Until Jun 2, Leeds Metropolitan
University Gallery; Woodhouse Lane, Leeds, Mon to Sat 11am to 5pm, Wed 11am to7pm, free. Tel: 01132835998
In our computer-crazed world, the absorption of information and the dis­covery of truth is becoming ever harder. This new double show invest­igates the way human beings under­stand fact and fantasy.
Penny McCarthy’s work in Now Wait For Last Year is more obviously traditional. But within her beautifully crafted drawings there’s a host of material that drags the viewer into strange and wonderful by-ways of history, biology, geography and geology. Her best work throws together anatomical drawings with archaeological finds, written notes that draw comparisons between seem­ingly unconnected items, making allusions to strange and possibly fantastic events and circumstances.

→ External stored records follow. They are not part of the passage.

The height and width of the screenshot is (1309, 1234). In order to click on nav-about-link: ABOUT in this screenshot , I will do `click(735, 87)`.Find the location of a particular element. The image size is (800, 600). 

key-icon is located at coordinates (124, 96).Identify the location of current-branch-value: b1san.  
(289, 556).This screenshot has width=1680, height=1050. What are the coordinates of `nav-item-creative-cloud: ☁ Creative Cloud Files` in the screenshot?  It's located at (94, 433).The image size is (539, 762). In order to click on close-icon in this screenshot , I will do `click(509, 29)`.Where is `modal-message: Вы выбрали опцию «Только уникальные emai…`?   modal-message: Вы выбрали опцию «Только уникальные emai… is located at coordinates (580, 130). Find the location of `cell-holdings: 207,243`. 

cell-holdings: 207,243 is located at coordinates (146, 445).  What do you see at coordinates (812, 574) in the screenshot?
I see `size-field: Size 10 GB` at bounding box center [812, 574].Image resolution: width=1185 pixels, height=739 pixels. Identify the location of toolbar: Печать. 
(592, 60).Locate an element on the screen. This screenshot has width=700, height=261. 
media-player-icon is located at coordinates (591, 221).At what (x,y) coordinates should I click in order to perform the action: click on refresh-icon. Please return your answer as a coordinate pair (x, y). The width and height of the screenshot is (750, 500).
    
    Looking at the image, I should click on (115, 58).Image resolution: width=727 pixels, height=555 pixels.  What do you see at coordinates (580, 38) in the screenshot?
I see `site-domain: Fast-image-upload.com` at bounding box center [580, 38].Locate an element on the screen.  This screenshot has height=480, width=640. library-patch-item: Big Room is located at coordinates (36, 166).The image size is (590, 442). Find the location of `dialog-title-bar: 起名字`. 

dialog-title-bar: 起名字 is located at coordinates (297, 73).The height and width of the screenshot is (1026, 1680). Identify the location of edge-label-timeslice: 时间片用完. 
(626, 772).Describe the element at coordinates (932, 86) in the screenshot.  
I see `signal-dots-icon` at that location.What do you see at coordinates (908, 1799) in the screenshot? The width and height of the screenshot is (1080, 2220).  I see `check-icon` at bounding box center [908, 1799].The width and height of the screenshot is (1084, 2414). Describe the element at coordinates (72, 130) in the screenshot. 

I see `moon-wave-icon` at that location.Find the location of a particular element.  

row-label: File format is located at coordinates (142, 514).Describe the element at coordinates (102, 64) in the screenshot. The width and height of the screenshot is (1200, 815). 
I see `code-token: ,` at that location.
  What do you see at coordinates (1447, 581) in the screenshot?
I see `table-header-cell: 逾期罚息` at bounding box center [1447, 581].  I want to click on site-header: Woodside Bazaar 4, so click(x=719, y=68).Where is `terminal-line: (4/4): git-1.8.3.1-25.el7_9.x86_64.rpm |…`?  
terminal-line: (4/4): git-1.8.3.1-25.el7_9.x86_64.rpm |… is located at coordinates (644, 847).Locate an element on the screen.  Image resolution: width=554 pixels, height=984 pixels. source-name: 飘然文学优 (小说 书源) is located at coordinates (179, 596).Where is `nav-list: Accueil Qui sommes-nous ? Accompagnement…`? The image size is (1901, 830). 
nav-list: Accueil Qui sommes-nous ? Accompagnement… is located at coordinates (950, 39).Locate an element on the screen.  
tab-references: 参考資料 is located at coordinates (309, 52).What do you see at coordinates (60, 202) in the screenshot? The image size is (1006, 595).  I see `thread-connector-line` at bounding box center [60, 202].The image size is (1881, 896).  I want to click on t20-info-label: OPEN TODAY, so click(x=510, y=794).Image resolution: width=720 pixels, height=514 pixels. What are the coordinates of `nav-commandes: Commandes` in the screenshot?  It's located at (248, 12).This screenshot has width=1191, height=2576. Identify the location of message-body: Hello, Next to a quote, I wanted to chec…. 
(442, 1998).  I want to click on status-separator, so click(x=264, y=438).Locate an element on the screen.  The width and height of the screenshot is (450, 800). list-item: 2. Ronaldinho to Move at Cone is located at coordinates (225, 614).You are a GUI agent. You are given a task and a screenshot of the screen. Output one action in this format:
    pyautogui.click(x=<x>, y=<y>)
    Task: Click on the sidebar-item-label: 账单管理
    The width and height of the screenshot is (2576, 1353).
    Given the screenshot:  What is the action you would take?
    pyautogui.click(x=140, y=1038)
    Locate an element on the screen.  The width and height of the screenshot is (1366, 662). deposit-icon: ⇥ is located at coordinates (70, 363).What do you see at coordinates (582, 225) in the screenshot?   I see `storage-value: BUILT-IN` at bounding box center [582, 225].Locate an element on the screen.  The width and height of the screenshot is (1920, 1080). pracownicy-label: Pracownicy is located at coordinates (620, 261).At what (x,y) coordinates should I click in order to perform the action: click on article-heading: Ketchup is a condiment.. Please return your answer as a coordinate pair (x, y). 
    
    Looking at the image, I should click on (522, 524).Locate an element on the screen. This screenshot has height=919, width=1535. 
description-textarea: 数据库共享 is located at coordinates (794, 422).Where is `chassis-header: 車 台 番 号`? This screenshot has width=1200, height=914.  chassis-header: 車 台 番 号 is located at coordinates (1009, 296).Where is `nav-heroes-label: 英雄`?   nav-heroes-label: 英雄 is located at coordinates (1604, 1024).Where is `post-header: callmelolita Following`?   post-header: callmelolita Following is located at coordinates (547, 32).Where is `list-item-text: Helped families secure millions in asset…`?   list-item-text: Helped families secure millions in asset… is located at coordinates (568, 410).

In Magic, Murder And The Weather, Tracey Holland similarly throws together symbols, stories and circum­stances. Her three sets of back-lit transparencies (pictured), arranged in front of that classic of Gothic horror, the naked light-bulb, invite the viewer into a world of fairy tale and myth.
These images are assemblages of found objects -shoes, keys, animal ­parts ~ drenched in colour. They bring together symbols of tales from the Brothers Grimm -that stand for life, death, marriage and betrayal.
Through rather different methods and media, both Holland and McCarthy explore the way we learn about the world, opening up a sense of wonder for the viewer.